WHAT IS BEING ASKED: Each entry must be restated word for word, with nothing omitted.

##### RECORDS TO PROCESS

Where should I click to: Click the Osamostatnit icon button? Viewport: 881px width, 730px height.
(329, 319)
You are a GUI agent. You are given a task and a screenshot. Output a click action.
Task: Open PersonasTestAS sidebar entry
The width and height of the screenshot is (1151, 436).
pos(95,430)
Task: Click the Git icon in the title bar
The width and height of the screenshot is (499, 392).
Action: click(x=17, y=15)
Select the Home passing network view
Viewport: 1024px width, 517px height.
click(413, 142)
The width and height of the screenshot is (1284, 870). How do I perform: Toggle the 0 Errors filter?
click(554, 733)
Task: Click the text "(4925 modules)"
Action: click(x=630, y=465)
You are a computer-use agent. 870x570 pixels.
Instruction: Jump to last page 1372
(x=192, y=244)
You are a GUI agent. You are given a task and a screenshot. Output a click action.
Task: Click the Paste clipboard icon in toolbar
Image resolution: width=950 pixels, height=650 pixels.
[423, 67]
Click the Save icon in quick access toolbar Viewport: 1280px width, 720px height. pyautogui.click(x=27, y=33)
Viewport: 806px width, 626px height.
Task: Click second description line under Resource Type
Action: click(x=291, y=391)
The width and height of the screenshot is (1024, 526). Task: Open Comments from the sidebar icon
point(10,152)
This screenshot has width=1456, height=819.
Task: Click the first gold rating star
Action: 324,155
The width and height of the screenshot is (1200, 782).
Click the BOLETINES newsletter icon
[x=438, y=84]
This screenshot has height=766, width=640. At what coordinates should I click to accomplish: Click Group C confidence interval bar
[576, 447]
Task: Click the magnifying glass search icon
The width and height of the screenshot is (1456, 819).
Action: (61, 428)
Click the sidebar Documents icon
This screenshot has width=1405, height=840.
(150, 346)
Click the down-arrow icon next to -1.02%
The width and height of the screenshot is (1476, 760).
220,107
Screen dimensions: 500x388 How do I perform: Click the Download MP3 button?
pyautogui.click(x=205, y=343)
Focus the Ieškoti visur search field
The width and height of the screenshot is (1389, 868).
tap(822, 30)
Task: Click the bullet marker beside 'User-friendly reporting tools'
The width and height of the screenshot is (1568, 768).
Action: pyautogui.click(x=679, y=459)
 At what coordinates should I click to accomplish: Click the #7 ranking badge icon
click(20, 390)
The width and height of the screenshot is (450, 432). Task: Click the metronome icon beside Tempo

##########

EXPECTED ANSWER:
Where should I click to: Click the Osamostatnit icon button? Viewport: 881px width, 730px height.
(329, 319)
You are a GUI agent. You are given a task and a screenshot. Output a click action.
Task: Open PersonasTestAS sidebar entry
The width and height of the screenshot is (1151, 436).
pos(95,430)
Task: Click the Git icon in the title bar
The width and height of the screenshot is (499, 392).
Action: click(x=17, y=15)
Select the Home passing network view
Viewport: 1024px width, 517px height.
click(413, 142)
The width and height of the screenshot is (1284, 870). How do I perform: Toggle the 0 Errors filter?
click(554, 733)
Task: Click the text "(4925 modules)"
Action: click(x=630, y=465)
You are a computer-use agent. 870x570 pixels.
Instruction: Jump to last page 1372
(x=192, y=244)
You are a GUI agent. You are given a task and a screenshot. Output a click action.
Task: Click the Paste clipboard icon in toolbar
Image resolution: width=950 pixels, height=650 pixels.
[423, 67]
Click the Save icon in quick access toolbar Viewport: 1280px width, 720px height. pyautogui.click(x=27, y=33)
Viewport: 806px width, 626px height.
Task: Click second description line under Resource Type
Action: click(x=291, y=391)
The width and height of the screenshot is (1024, 526). Task: Open Comments from the sidebar icon
point(10,152)
This screenshot has width=1456, height=819.
Task: Click the first gold rating star
Action: 324,155
The width and height of the screenshot is (1200, 782).
Click the BOLETINES newsletter icon
[x=438, y=84]
This screenshot has height=766, width=640. At what coordinates should I click to accomplish: Click Group C confidence interval bar
[576, 447]
Task: Click the magnifying glass search icon
The width and height of the screenshot is (1456, 819).
Action: (61, 428)
Click the sidebar Documents icon
This screenshot has width=1405, height=840.
(150, 346)
Click the down-arrow icon next to -1.02%
The width and height of the screenshot is (1476, 760).
220,107
Screen dimensions: 500x388 How do I perform: Click the Download MP3 button?
pyautogui.click(x=205, y=343)
Focus the Ieškoti visur search field
The width and height of the screenshot is (1389, 868).
tap(822, 30)
Task: Click the bullet marker beside 'User-friendly reporting tools'
The width and height of the screenshot is (1568, 768).
Action: pyautogui.click(x=679, y=459)
 At what coordinates should I click to accomplish: Click the #7 ranking badge icon
click(20, 390)
The width and height of the screenshot is (450, 432). Task: Click the metronome icon beside Tempo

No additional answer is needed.